The content, though shocking and unsettling, was part of a campaign ad from then-incumbent President Lyndon Johnson, who was challenged in 1964 by Barry Goldwater, a Republican senator from Arizona.
Watching the ad, and many others from various U.S. elections throughout the decades, is part of what's called the "Drama of Politics" class at the Academy at Penguin Hall, the new, all-girls private Catholic high school at the former Mullen Communications headquarters.
Regardless of their own political beliefs, students are asked to analyze the ads for content, according to Julie Calzini, the school's director of curriculum and faculty development. They're also learning how to determine valid sources, and analyzing how politics are portrayed to the public.
All of this work and discussion culminates in a class project — students must create their own political ad and consider what to include, such as symbolism, knowing the target audience, and visuals.
After watching the ad featuring the little girl, students learned the context — Goldwater at one point said, "He would not be opposed to dropping bombs on North Vietnam," explained integrated humanities teacher Doug Healey.
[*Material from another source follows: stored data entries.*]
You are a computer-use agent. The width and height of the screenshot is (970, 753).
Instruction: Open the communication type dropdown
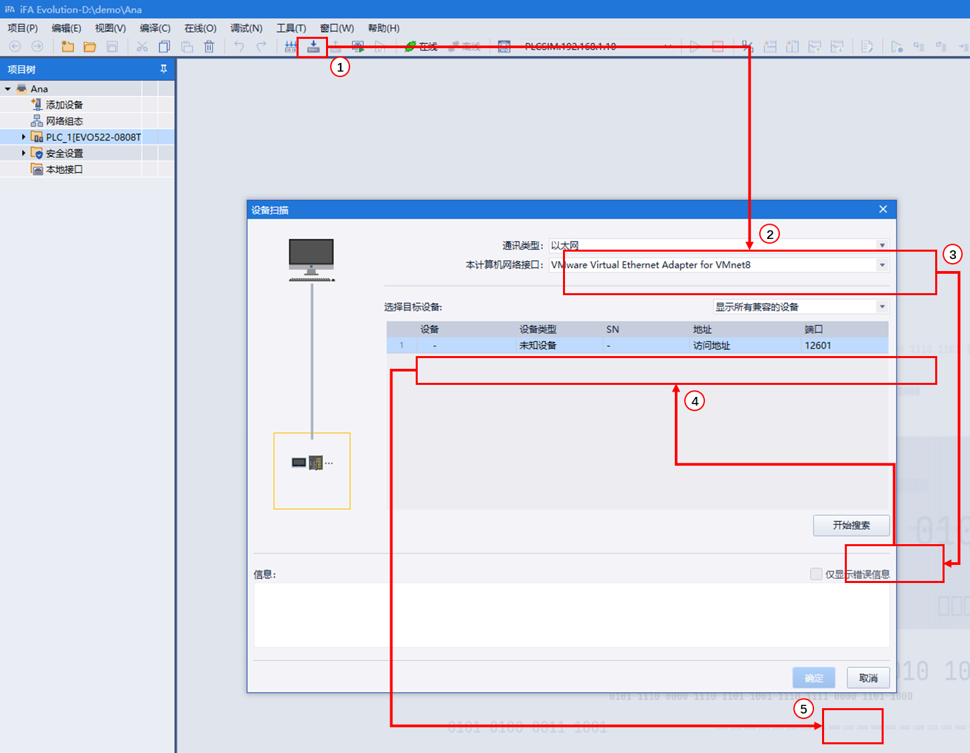click(x=882, y=246)
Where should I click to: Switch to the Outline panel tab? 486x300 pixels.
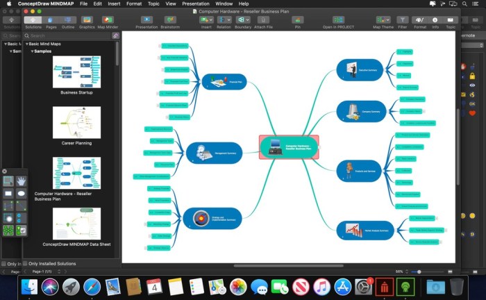coord(68,20)
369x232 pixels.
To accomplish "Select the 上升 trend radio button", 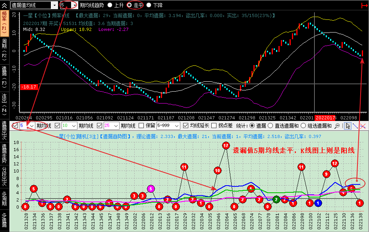I will coord(110,5).
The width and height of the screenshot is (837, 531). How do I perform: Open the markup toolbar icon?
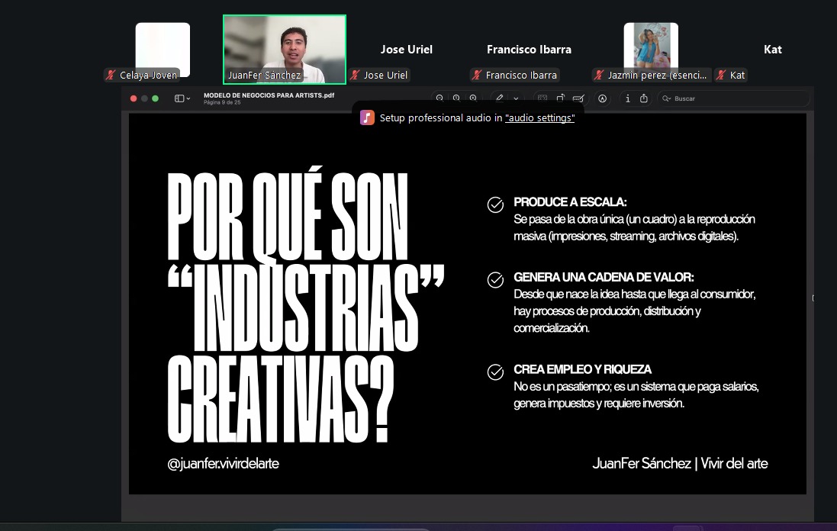point(603,98)
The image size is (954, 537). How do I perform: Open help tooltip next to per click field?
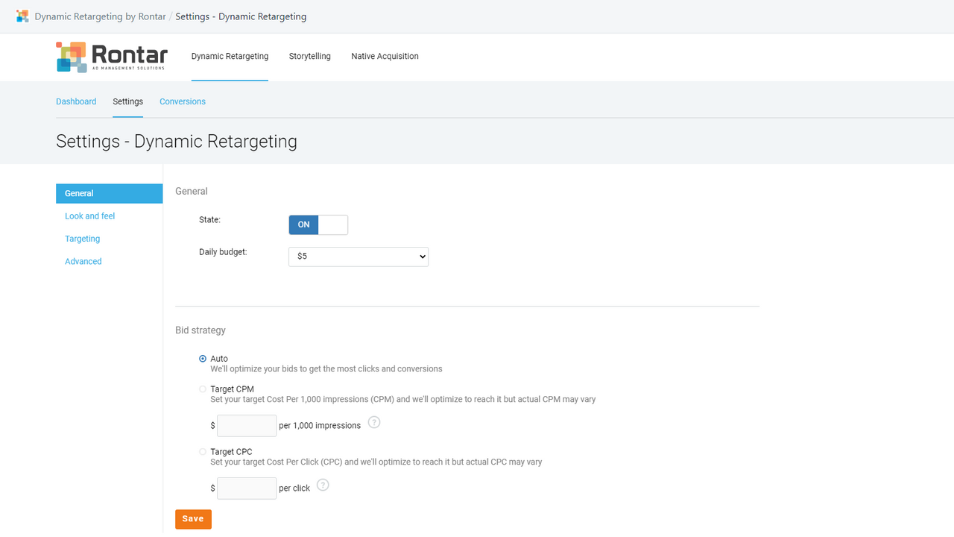(323, 485)
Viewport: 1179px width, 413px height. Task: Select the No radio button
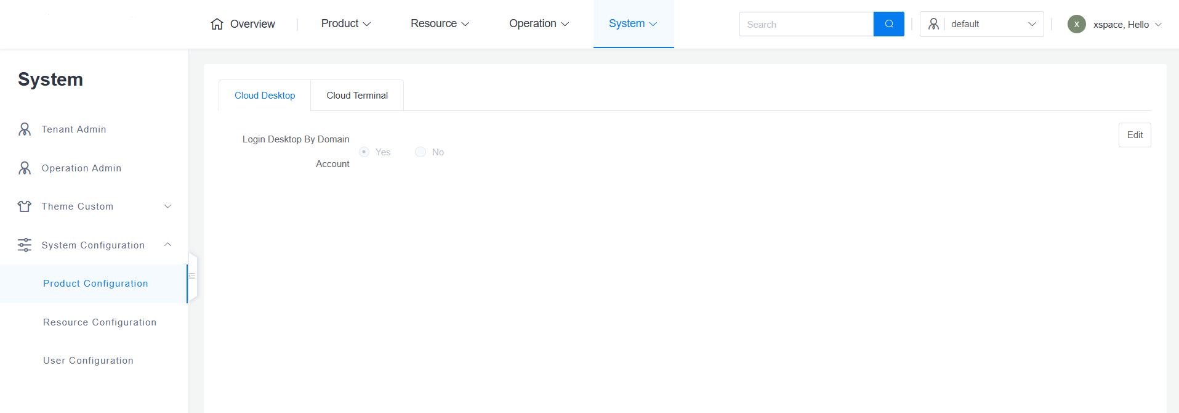[x=420, y=152]
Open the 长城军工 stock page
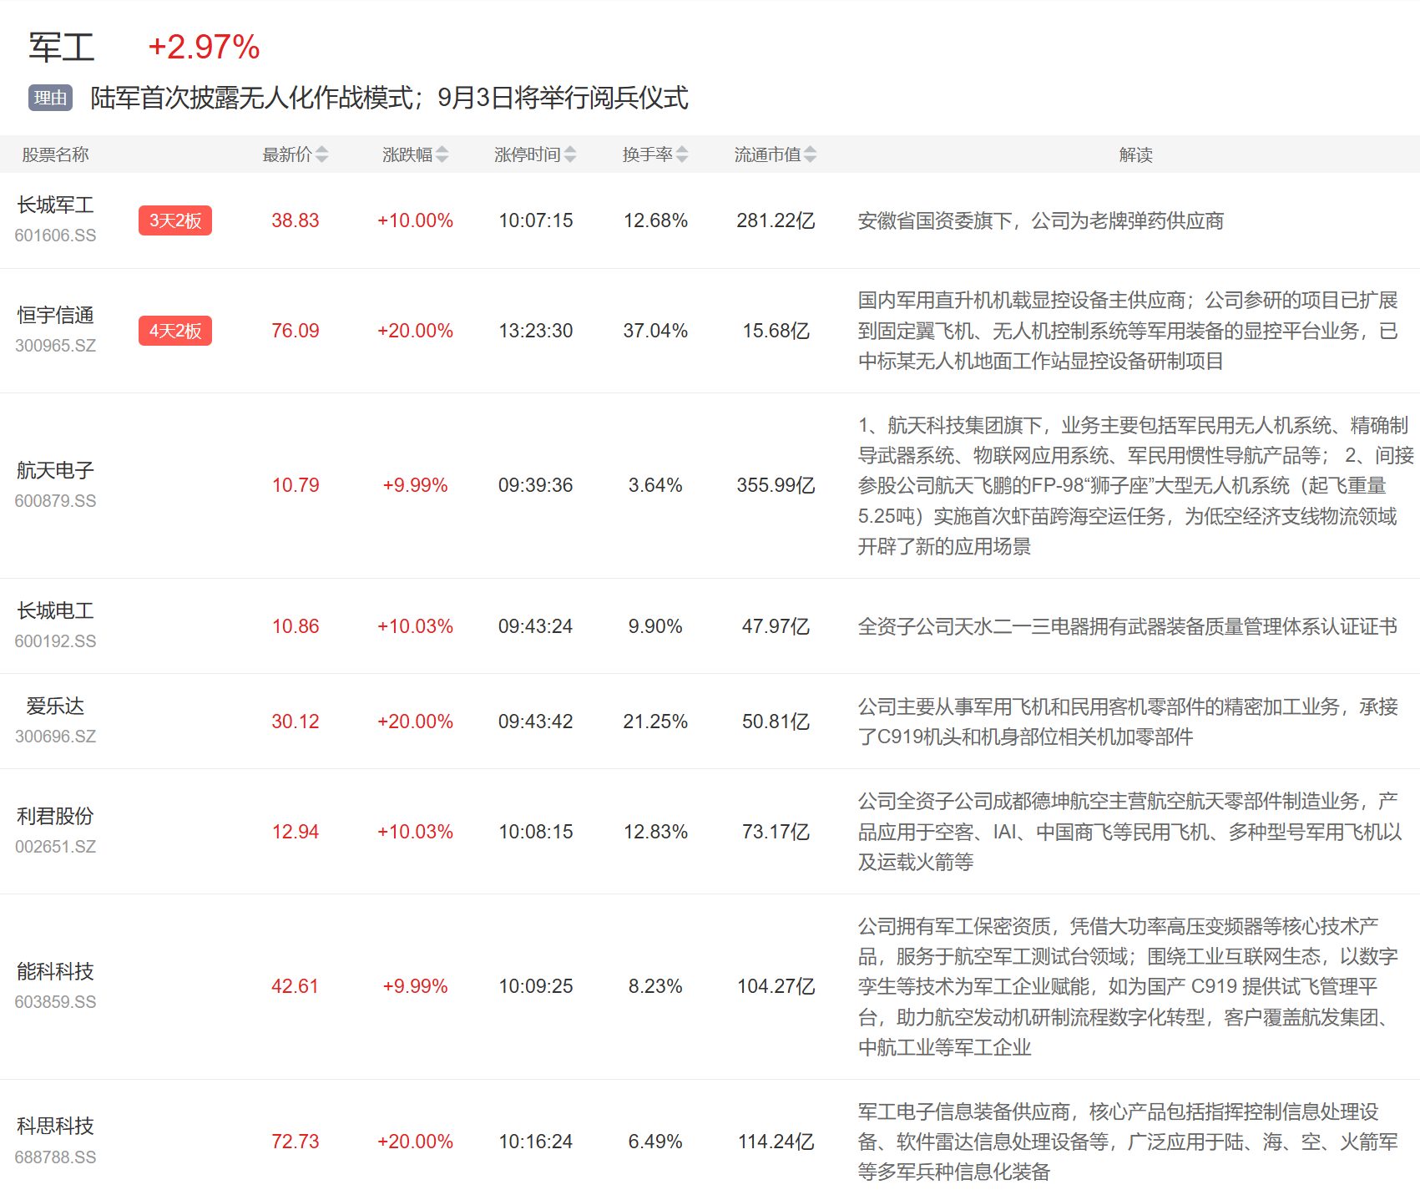 coord(55,205)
Next, students watched a second ad featuring the girl, now a middle-aged woman, speaking about the worrisome political climate and how the use of nuclear weapons remains concerning. This ad came from the Hillary Clinton campaign.
In the discussion that followed, Nora Jasaitis, a first-year student, brought up Republican nominee Donald Trump's statement that he wants to be "unpredictable."
"You can't be unpredictable," she said, noting that leading a country means access to many resources, including dangerous ones.
"Why would he want to be unpredictable?" asked Ali Souris, a sociology teacher, to which several students spoke of not wanting some foreign countries to know the United States' next move.
Not all ads have the same amount of substance, students learned. Lila Caplan, a first-year student, pointed to a John F. Kennedy ad that repeated the candidate's name several times, meant to get it stuck in a viewer's head.
"There was no actual facts there until the very end," she noted.
Though students confidently gave opinions on the ads and displayed some of their views on politics, only a few are actually eligible to vote. The course is open to both underclassmen and upperclassmen.
"I think a lot of them are frustrated that they aren't going to have a say, but I think they feel very involved," Healey said after class. "I think they really feel how high the stakes are."
The class, he said, is more about an ongoing conversation about politics and issues, critical thinking, and helping students build a foundation for their impressions of politics.
"I think they all came in here with strong opinions because everybody has those now, but now they're much more thoughtful," Healey said.